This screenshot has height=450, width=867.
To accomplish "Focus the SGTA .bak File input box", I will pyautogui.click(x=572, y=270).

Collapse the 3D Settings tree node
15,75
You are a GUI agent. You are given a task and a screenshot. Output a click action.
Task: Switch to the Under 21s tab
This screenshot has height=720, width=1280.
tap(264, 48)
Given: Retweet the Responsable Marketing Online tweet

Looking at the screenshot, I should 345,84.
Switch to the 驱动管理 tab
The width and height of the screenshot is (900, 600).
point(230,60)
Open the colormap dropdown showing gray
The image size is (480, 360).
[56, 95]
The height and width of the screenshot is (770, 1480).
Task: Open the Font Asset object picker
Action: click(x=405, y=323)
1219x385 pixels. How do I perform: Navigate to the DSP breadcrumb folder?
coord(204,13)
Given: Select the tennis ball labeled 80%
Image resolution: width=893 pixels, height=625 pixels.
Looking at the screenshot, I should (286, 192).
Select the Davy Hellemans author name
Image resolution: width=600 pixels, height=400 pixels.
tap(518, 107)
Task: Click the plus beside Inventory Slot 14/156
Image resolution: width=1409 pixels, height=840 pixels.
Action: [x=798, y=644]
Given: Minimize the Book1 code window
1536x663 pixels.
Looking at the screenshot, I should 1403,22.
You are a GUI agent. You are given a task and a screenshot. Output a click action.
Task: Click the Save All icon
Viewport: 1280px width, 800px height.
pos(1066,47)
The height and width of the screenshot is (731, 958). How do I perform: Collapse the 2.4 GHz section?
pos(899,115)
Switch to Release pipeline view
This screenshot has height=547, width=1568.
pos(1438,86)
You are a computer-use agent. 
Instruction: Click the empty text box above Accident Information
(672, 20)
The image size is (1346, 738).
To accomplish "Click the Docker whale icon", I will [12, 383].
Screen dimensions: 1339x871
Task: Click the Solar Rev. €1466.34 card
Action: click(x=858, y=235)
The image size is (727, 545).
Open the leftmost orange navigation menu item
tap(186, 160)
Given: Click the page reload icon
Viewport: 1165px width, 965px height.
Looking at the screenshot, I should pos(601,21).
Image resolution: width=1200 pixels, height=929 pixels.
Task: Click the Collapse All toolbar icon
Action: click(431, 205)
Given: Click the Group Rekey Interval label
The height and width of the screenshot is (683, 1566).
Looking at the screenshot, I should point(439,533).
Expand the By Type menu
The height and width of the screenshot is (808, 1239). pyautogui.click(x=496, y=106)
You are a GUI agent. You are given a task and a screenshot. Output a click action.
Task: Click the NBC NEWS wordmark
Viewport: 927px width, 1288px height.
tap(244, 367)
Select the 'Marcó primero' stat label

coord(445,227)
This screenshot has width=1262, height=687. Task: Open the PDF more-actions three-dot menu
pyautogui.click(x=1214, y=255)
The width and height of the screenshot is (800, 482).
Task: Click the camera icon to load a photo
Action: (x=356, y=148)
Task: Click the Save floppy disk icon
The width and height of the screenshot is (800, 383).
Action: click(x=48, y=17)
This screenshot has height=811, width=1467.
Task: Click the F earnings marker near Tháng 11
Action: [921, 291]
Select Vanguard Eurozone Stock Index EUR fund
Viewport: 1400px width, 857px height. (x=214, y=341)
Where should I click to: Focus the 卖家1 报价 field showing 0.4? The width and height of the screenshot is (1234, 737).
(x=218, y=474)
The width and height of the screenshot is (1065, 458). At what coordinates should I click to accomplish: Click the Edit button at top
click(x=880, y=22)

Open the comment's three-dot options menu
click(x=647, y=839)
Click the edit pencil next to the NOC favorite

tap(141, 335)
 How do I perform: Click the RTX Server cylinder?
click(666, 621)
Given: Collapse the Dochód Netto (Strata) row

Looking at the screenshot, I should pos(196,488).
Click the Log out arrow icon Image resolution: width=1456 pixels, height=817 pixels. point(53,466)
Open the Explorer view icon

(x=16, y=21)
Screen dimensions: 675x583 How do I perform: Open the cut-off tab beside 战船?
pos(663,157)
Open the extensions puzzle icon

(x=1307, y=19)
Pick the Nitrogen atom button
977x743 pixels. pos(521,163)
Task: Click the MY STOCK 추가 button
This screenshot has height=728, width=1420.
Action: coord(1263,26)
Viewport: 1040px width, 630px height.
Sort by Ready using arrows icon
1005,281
==================================================
Would you please give all of the records again exactly as they stand?

This screenshot has height=450, width=867.
To accomplish "Focus the SGTA .bak File input box", I will pyautogui.click(x=572, y=270).

Collapse the 3D Settings tree node
15,75
You are a GUI agent. You are given a task and a screenshot. Output a click action.
Task: Switch to the Under 21s tab
This screenshot has height=720, width=1280.
tap(264, 48)
Given: Retweet the Responsable Marketing Online tweet

Looking at the screenshot, I should 345,84.
Switch to the 驱动管理 tab
The width and height of the screenshot is (900, 600).
point(230,60)
Open the colormap dropdown showing gray
The image size is (480, 360).
[56, 95]
The height and width of the screenshot is (770, 1480).
Task: Open the Font Asset object picker
Action: click(x=405, y=323)
1219x385 pixels. How do I perform: Navigate to the DSP breadcrumb folder?
coord(204,13)
Given: Select the tennis ball labeled 80%
Image resolution: width=893 pixels, height=625 pixels.
Looking at the screenshot, I should (286, 192).
Select the Davy Hellemans author name
Image resolution: width=600 pixels, height=400 pixels.
tap(518, 107)
Task: Click the plus beside Inventory Slot 14/156
Image resolution: width=1409 pixels, height=840 pixels.
Action: [x=798, y=644]
Given: Minimize the Book1 code window
1536x663 pixels.
Looking at the screenshot, I should 1403,22.
You are a GUI agent. You are given a task and a screenshot. Output a click action.
Task: Click the Save All icon
Viewport: 1280px width, 800px height.
pos(1066,47)
The height and width of the screenshot is (731, 958). How do I perform: Collapse the 2.4 GHz section?
pos(899,115)
Switch to Release pipeline view
This screenshot has height=547, width=1568.
pos(1438,86)
You are a computer-use agent. 
Instruction: Click the empty text box above Accident Information
(672, 20)
The image size is (1346, 738).
To accomplish "Click the Docker whale icon", I will [12, 383].
Screen dimensions: 1339x871
Task: Click the Solar Rev. €1466.34 card
Action: click(x=858, y=235)
The image size is (727, 545).
Open the leftmost orange navigation menu item
tap(186, 160)
Given: Click the page reload icon
Viewport: 1165px width, 965px height.
Looking at the screenshot, I should pos(601,21).
Image resolution: width=1200 pixels, height=929 pixels.
Task: Click the Collapse All toolbar icon
Action: click(431, 205)
Given: Click the Group Rekey Interval label
The height and width of the screenshot is (683, 1566).
Looking at the screenshot, I should point(439,533).
Expand the By Type menu
The height and width of the screenshot is (808, 1239). pyautogui.click(x=496, y=106)
You are a GUI agent. You are given a task and a screenshot. Output a click action.
Task: Click the NBC NEWS wordmark
Viewport: 927px width, 1288px height.
tap(244, 367)
Select the 'Marcó primero' stat label

coord(445,227)
This screenshot has width=1262, height=687. Task: Open the PDF more-actions three-dot menu
pyautogui.click(x=1214, y=255)
The width and height of the screenshot is (800, 482).
Task: Click the camera icon to load a photo
Action: (x=356, y=148)
Task: Click the Save floppy disk icon
The width and height of the screenshot is (800, 383).
Action: click(x=48, y=17)
This screenshot has height=811, width=1467.
Task: Click the F earnings marker near Tháng 11
Action: [921, 291]
Select Vanguard Eurozone Stock Index EUR fund
Viewport: 1400px width, 857px height. (x=214, y=341)
Where should I click to: Focus the 卖家1 报价 field showing 0.4? The width and height of the screenshot is (1234, 737).
(x=218, y=474)
The width and height of the screenshot is (1065, 458). At what coordinates should I click to accomplish: Click the Edit button at top
click(x=880, y=22)

Open the comment's three-dot options menu
click(x=647, y=839)
Click the edit pencil next to the NOC favorite

tap(141, 335)
 How do I perform: Click the RTX Server cylinder?
click(666, 621)
Given: Collapse the Dochód Netto (Strata) row

Looking at the screenshot, I should pos(196,488).
Click the Log out arrow icon Image resolution: width=1456 pixels, height=817 pixels. point(53,466)
Open the Explorer view icon

(x=16, y=21)
Screen dimensions: 675x583 How do I perform: Open the cut-off tab beside 战船?
pos(663,157)
Open the extensions puzzle icon

(x=1307, y=19)
Pick the Nitrogen atom button
977x743 pixels. pos(521,163)
Task: Click the MY STOCK 추가 button
This screenshot has height=728, width=1420.
Action: coord(1263,26)
Viewport: 1040px width, 630px height.
Sort by Ready using arrows icon
1005,281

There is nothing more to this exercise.